Compare that with the others. WM comes in and immediately wants to upend the UF culture, make us something we’re not and try to win every game by scoring 14-21 points and having no margin for error. McElwain convinced himself he doesn’t need talent because he’s just going to coach up 2-3*’s and win with no conditioning. Mullen wastes no time bringing in wildly unpopular assistants, refuses to hold them accountable and has similar views to JM about the need for recruiting. Now Napier enters the picture and has his own “I know better” approach with the OC/QB roles, the double OL coach thing and having STs handled by committee. Some of those quirks were visible even in his first class as he took more of a scorched earth approach than was probably necessary.

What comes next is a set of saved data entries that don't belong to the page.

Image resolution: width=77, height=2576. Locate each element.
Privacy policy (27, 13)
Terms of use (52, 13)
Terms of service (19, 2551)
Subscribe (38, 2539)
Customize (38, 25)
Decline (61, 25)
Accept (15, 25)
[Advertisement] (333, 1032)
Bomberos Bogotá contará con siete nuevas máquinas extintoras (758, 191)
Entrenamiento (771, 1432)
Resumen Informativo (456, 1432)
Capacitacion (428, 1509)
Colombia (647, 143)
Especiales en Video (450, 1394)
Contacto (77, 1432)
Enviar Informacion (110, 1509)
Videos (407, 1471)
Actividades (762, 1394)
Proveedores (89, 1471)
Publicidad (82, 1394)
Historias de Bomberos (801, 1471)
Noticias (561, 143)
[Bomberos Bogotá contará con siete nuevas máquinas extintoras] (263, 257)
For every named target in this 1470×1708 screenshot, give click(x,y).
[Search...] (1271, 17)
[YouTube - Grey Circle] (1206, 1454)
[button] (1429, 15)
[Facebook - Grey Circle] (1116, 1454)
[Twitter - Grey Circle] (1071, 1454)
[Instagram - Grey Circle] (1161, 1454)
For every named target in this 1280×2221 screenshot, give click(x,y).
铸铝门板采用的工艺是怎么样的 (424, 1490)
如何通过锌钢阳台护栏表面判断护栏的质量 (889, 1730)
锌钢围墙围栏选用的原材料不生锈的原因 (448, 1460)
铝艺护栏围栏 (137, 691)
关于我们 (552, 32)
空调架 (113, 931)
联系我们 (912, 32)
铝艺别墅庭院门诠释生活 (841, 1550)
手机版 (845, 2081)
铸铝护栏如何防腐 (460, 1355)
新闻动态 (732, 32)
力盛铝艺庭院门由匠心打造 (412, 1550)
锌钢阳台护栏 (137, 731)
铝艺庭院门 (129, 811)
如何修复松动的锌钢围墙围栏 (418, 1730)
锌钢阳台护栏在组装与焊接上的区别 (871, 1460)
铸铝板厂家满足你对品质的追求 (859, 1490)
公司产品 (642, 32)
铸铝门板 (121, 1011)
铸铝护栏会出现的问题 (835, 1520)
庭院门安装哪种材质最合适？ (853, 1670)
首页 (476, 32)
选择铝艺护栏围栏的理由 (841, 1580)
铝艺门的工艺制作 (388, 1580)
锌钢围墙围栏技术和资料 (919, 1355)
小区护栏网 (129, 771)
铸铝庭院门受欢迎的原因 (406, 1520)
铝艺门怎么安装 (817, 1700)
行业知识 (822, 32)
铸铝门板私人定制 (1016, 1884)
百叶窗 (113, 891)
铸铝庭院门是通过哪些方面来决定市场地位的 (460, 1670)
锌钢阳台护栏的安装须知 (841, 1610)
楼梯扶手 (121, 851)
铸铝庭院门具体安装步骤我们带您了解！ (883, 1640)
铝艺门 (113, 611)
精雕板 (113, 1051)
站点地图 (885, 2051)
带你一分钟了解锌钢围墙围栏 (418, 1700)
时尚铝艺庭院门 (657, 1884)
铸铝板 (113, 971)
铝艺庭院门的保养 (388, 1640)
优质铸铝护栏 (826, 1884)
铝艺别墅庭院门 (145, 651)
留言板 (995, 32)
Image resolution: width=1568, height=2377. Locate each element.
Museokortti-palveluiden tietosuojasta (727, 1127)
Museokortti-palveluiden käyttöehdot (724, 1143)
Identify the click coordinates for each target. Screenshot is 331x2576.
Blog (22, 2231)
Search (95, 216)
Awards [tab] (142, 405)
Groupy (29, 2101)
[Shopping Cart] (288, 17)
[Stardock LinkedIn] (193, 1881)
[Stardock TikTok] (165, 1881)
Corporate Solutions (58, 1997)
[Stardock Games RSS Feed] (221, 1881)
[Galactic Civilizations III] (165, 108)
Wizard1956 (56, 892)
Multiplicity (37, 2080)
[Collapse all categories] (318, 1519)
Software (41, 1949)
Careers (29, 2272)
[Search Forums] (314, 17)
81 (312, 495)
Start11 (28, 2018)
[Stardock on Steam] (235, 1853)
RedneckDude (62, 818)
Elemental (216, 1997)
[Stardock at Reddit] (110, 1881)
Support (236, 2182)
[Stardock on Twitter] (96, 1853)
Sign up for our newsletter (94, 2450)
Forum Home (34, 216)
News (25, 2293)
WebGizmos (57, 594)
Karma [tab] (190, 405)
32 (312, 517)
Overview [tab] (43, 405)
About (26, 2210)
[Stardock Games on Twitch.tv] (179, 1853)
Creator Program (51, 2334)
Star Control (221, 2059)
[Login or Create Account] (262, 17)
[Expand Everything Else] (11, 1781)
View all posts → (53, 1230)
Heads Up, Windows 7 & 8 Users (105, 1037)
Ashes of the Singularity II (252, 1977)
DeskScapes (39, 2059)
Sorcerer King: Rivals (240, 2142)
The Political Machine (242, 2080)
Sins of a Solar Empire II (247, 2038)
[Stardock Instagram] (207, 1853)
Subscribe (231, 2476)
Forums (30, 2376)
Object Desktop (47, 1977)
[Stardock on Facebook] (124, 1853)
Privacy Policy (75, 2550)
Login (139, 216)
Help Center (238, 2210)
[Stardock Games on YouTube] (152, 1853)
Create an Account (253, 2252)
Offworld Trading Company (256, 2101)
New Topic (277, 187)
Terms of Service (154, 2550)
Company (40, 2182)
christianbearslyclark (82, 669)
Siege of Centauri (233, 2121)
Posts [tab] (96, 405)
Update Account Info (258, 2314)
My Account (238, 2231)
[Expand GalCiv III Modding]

It’s infuriating that we’ve had to stand by and watch as UF football is used as an experiment of theory, being drug through hell in the process, all on our dime. It’s simply not that hard to just do normal things in a logical way and let the chips fall where they may. As much as I get coaches wanting to have their own stamp that distinguishes their approach from others, it doesn’t mean being a total outlier on the basics. Guys like Saban, Smart, Day, Riley don’t do outlandish things to separate themselves. They do the same thing as everyone else—they just do them better. That’s what we need. I don’t care who it is. I’m just sick of the same stale “I know best” routine while we have to watch a dumpster fire unfold in front of our eyes. If Napier gets it and truly is a winner he makes wholesale changes to almost everything tomorrow. If not, there will be a 4th name added to the “previous coaches hate” thread very soon.